- DOCUMENT EXCERPT -
------------

D-Generation X: In Your House 12/7/97
I wonder who had the idea to make a DX themed PPV, make the PPV music be the DX theme, and then have DX in two separate matches to use said DX music.
Brian Christopher vs Taka Michinoku WWF Light Heavyweight Championship
This is the finals of a tournament to crown a new Light Heavyweight champion. The title had actually been around since the early 80s, but almost exclusively defended in UWA and later NJPW, which means at one point, the WWF and WCW cruiser titles were part of the J-Crown and defended together. On WCW TV. WWF decided they'd jump on the cruiser train a year after it had become one of the hottest things in WCW, and thus, a tournament was had. Brian's music is wrong. I can't put my finger to who it belongs to, but it is about the most generic Attitude Era entrance theme possible. Jimmy Johnston slept walk through that music. I feel like it might have ended up being Droz's theme. Brian Christopher is such a shitty alternative to the WCW cruisers. It's not like he's a Dean Malenko type or anything. He's a straight up stoogy Memphis heel. He's essentially a more athletic, but less talented Jerry Lawler as an anchor for the division when WCW had Rey/Eddie/Ultimo/Juvi/Psychosis/Jericho/Benoit/Dean and all the random luchadors. These two basically ARE the division. When you look at the names in the tournament, they're mostly small white dudes who don't even wrestle junior style. Anyway, at some point, Brian gets his mouth busted open. Taka does some dives and dropkicks. I will say this for Brian: His version of the Skull Crushing Finale is much better than the ones Miz and Jericho do. But as an anchor of the cruiser division? No way. Stroke. Those two moves are pretty much the same thing, Brian. Brian Christopher would have been perfect for the WCW TV Championship, though. This is fine, but nothing about it makes it a light heavyweight match besides Taka doing a couple of dives. Compare this to the Taka/Sasuke matches from the Summer. Ugly German suplex to poor Taka. Taka's music is dope, by the way. Taka hits the Michinoku Driver OUTTA NOWHERE. New champion! Pretty underwhelming finish to crown the first ever champion. Brisco, Patterson, and Garea present Taka with the championship.
Los Boricuas vs Disciples of Apocalypse
FUCK. After the Screw Job, Crush left the WWF, so Fake Undertaker is now the leader of the group. Faker Undertaker and the Harris Brothers. Possibly the worst stable of all time. And Savio, the leader of the Boricuas and best dude on that team, isn't even in the match. Why did the Boricuas go from zoot suit style gear to carpenter jeans and t-shirts? Miguel apparently blows his knee out doing a double ax handle. Maybe it was his ankle. Savio tries to take his place. The ref won't let him. Wait a minute. Miguel was faking it. SWERVE! He waits for Chainz to hit a DVD on his partner and then hops back in the ring to hit a leg drop. Well...that makes no sense. His plan was to fake an injury and then wait for 5 minutes for one of DOA to hit his finish and then sneak back into the ring? That's weird.

------------

- PROBLEMS TO SOLVE -
1 > Translate this sentence from the wrestling review into Spanish: "This is the finals of a tournament to crown a new Light Heavyweight champion."
2 > Decide whether each statement agrees with the wrestling review, answering yes or no and quoting the words that settle it. (a) Taka wins the title with the Michinoku Driver. (b) Savio wrestles in the match against the Disciples of Apocalypse. (c) Crush left the WWF after the Screw Job.
3 > Copy the wrestling review word for word, from "D-Generation X: In" to "said DX music.".

- RECORDS -
------------

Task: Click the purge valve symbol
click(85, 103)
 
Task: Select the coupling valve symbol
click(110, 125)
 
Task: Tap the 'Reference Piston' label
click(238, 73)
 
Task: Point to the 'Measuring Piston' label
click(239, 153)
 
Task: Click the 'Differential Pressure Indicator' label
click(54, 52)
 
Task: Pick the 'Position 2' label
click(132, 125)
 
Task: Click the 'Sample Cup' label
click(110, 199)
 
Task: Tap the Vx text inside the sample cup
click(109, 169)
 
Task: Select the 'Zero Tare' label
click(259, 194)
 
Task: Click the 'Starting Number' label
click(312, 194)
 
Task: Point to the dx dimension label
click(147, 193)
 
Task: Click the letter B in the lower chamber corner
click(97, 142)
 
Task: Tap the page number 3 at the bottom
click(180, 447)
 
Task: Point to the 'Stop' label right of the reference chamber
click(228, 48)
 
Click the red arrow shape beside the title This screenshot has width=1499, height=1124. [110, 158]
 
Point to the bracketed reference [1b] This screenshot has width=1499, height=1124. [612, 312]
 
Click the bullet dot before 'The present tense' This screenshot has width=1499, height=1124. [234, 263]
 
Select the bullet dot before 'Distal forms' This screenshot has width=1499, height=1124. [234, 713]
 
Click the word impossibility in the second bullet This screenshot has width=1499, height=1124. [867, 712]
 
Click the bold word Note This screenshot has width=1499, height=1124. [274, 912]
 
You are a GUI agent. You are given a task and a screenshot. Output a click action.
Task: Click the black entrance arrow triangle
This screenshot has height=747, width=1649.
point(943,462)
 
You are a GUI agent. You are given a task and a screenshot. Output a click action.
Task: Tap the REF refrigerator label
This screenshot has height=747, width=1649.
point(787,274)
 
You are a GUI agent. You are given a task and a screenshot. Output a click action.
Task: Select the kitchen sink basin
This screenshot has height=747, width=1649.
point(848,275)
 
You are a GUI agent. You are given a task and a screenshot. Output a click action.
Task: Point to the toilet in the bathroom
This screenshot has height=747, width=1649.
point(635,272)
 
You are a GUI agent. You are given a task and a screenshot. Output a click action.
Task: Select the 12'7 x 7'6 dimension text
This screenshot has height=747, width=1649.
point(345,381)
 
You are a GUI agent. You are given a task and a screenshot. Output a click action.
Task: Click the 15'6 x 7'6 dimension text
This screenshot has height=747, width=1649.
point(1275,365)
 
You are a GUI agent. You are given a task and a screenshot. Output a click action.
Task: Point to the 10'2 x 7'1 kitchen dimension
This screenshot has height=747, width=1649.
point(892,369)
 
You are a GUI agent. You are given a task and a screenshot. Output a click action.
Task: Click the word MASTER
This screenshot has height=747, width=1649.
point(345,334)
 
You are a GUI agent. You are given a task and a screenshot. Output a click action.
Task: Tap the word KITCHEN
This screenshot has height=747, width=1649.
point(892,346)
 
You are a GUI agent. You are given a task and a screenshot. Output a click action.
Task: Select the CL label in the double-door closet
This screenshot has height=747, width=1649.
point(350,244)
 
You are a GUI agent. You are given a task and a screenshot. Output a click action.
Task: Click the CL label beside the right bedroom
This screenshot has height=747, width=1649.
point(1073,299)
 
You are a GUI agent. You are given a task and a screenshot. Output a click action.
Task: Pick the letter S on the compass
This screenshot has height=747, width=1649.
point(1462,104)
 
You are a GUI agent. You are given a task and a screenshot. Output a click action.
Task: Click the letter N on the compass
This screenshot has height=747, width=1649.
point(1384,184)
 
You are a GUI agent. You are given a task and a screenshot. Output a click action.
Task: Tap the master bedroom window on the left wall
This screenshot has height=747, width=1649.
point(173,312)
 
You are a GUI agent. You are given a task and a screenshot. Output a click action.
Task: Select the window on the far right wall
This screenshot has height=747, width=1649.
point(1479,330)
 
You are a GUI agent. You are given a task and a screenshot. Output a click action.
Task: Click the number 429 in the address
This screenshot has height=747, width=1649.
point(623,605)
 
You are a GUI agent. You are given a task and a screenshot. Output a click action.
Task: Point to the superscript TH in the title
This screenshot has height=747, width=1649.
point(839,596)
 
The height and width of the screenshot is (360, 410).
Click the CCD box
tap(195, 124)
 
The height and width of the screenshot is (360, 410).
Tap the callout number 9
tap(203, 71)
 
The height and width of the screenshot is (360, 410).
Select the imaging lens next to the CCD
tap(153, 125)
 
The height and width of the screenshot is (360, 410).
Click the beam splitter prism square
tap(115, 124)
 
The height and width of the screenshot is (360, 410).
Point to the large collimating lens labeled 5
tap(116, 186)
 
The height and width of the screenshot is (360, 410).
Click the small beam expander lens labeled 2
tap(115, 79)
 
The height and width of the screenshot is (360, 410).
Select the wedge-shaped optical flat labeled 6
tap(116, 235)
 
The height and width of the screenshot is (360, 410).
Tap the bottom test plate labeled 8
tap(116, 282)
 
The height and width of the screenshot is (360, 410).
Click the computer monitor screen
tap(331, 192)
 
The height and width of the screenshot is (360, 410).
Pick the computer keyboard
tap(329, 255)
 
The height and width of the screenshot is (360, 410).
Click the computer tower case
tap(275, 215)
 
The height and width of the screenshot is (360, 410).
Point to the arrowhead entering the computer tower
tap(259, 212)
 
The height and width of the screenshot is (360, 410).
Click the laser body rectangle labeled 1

------------

- PROBLEM SOLUTIONS -
1 > Esta es la final de un torneo para coronar a un nuevo campeón de peso semipesado.

2 >
(a) Yes: "Taka hits the Michinoku Driver OUTTA NOWHERE. New champion!"
(b) No: "And Savio, the leader of the Boricuas and best dude on that team, isn't even in the match."
(c) Yes: "After the Screw Job, Crush left the WWF"

3 >
D-Generation X: In Your House 12/7/97
I wonder who had the idea to make a DX themed PPV, make the PPV music be the DX theme, and then have DX in two separate matches to use said DX music.